# PyCity Schools Analysis

1. Students are demonstrating more proficiency in reading than in math across the sample of 15 schools. The percent of students passing reading (85.80%) and their average reading score of 91.87 is higher than the percent of students passing math (74.98%) and their average math score of 78.98, which reveals that students are doing better in reading than math.

2. Students attending schools that spend less per student are actually demonstrating higher academic achievement rates than at the schools that spend more per student in funding. Based on the performance of spending ranges per student, students have a higher overall passing rate of 90.37 percent in the lower spending ranges (<$585).

3. Lastly, the data also shows that the Charter Schools are scoring better than the District Schools across all metrics analyzed by the tasks in this challenge.
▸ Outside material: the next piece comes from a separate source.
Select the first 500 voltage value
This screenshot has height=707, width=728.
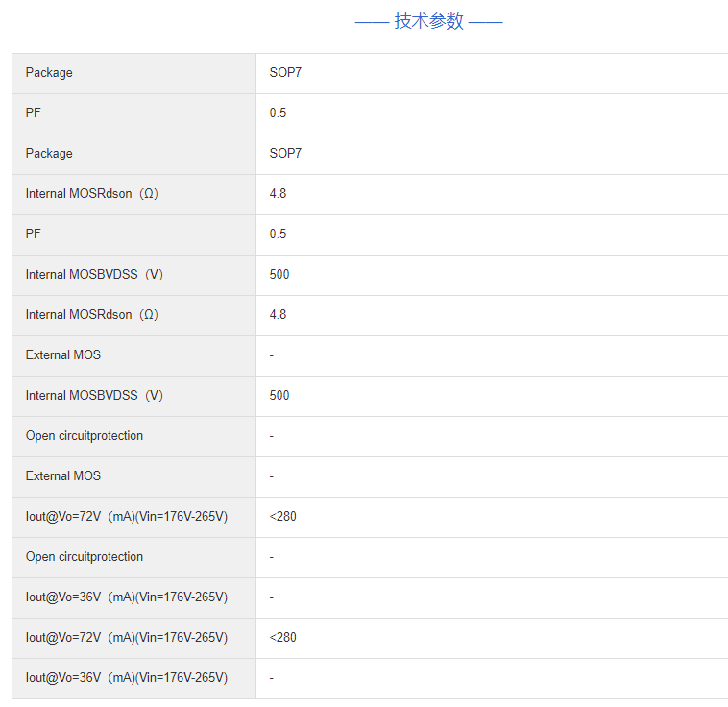(279, 275)
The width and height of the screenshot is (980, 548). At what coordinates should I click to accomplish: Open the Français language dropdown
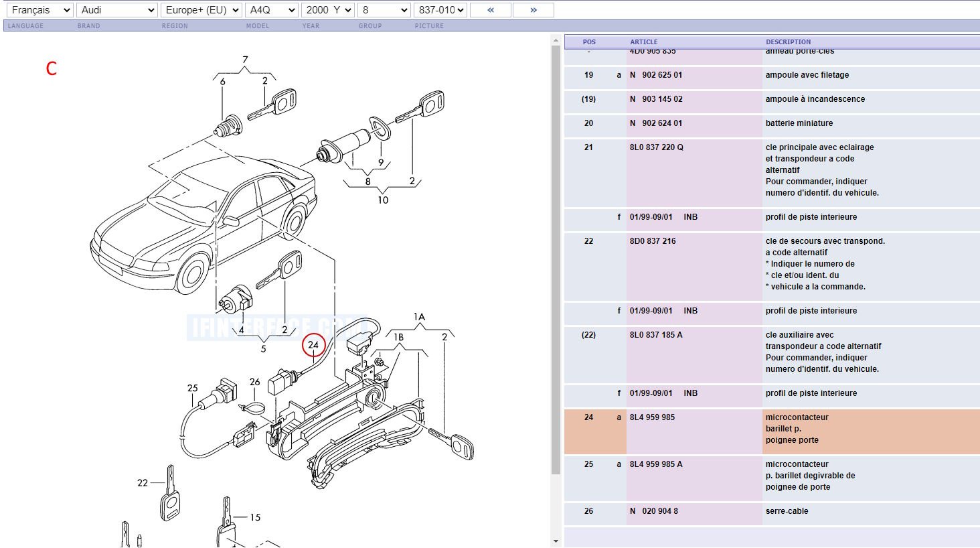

This means that schools with larger student population typically can negatively influence student achievement and learning. 

In [3]:
# Dependencies and Setup
import pandas as pd
import numpy as np

# File to Load (Remember to Change These)
school_data_to_load = "PyCitySchools/Resources/schools_complete.csv"
student_data_to_load = "PyCitySchools/Resources/students_complete.csv"

# Read School and Student Data File and store into Pandas DataFrames
school_data = pd.read_csv(school_data_to_load)
student_data = pd.read_csv(student_data_to_load)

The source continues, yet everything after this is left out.